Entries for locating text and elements
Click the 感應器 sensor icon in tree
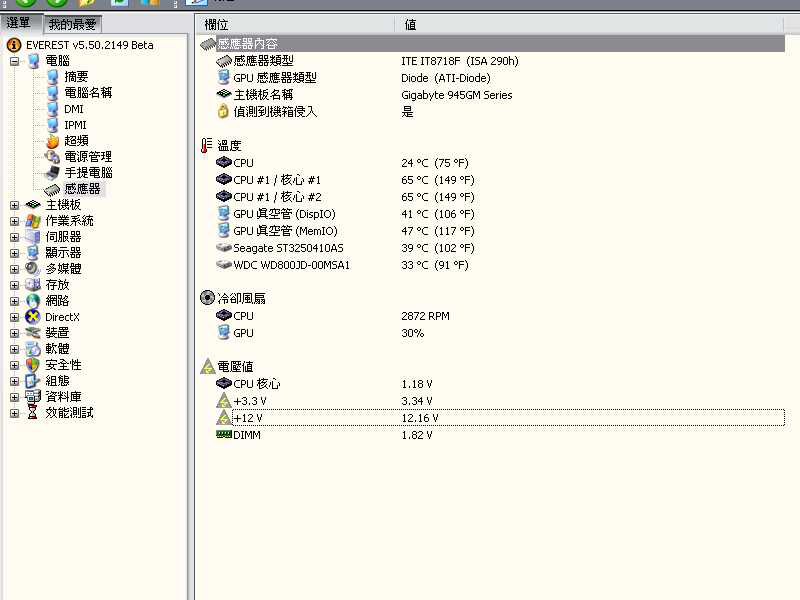The width and height of the screenshot is (800, 600). 53,189
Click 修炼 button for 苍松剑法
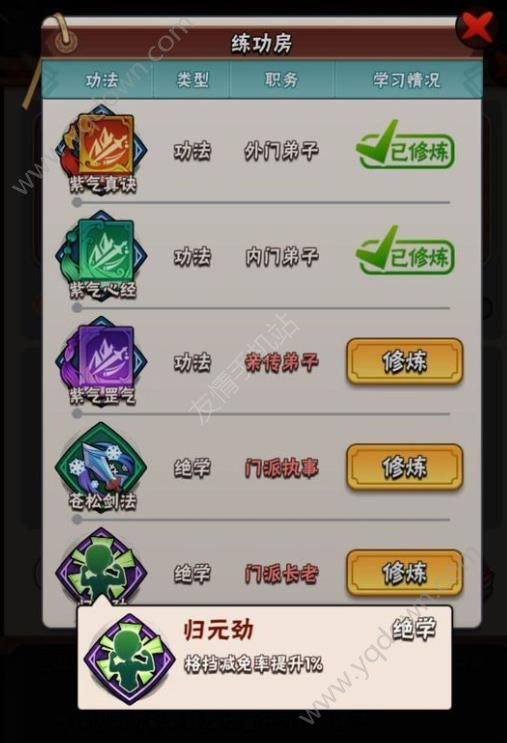This screenshot has width=507, height=743. (x=405, y=467)
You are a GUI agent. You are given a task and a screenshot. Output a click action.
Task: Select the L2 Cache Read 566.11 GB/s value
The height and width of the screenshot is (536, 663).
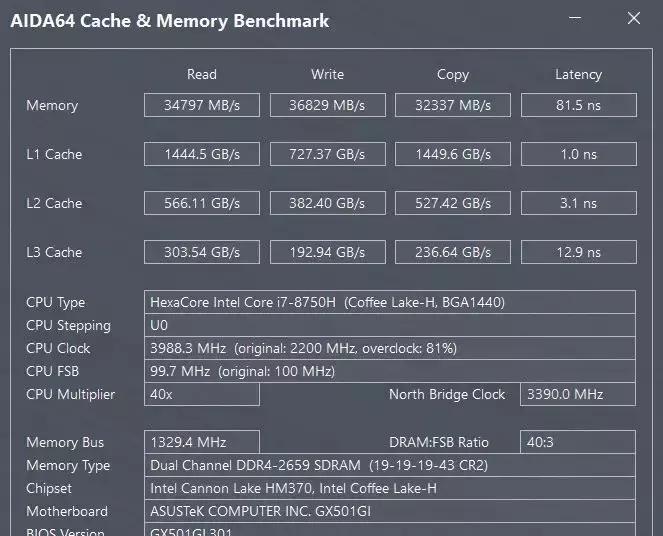tap(202, 203)
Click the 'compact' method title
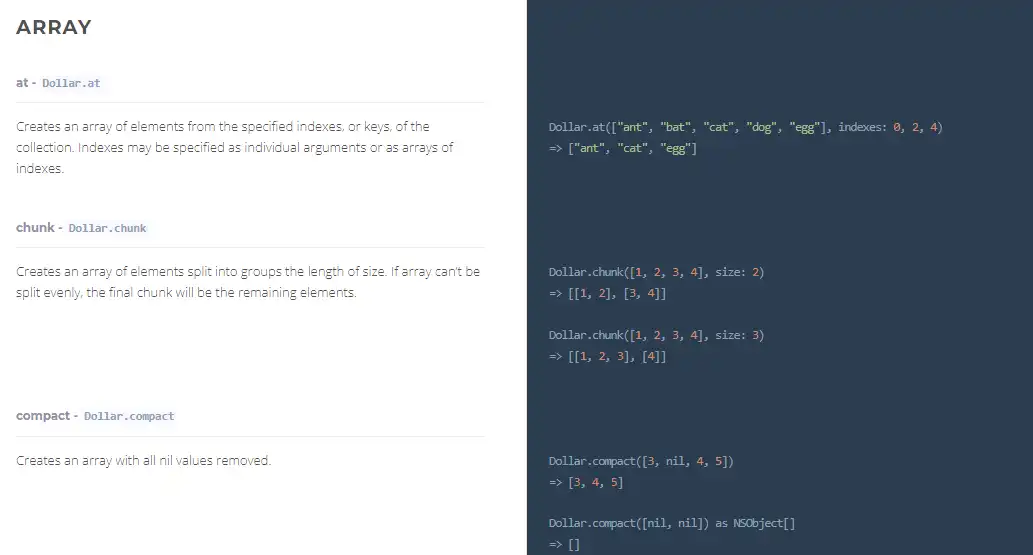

▶ _Exercise brief_: Rewrite all of the records above, substituting "interface agent" for "GUI agent" and leaving everything else unchanged. Omit the pictures from your answer.

▶ _The reply_:
Click the 感應器 sensor icon in tree
The width and height of the screenshot is (800, 600). 53,189
Click 修炼 button for 苍松剑法
This screenshot has width=507, height=743. (x=405, y=467)
You are a interface agent. You are given a task and a screenshot. Output a click action.
Task: Select the L2 Cache Read 566.11 GB/s value
The height and width of the screenshot is (536, 663).
tap(202, 203)
Click the 'compact' method title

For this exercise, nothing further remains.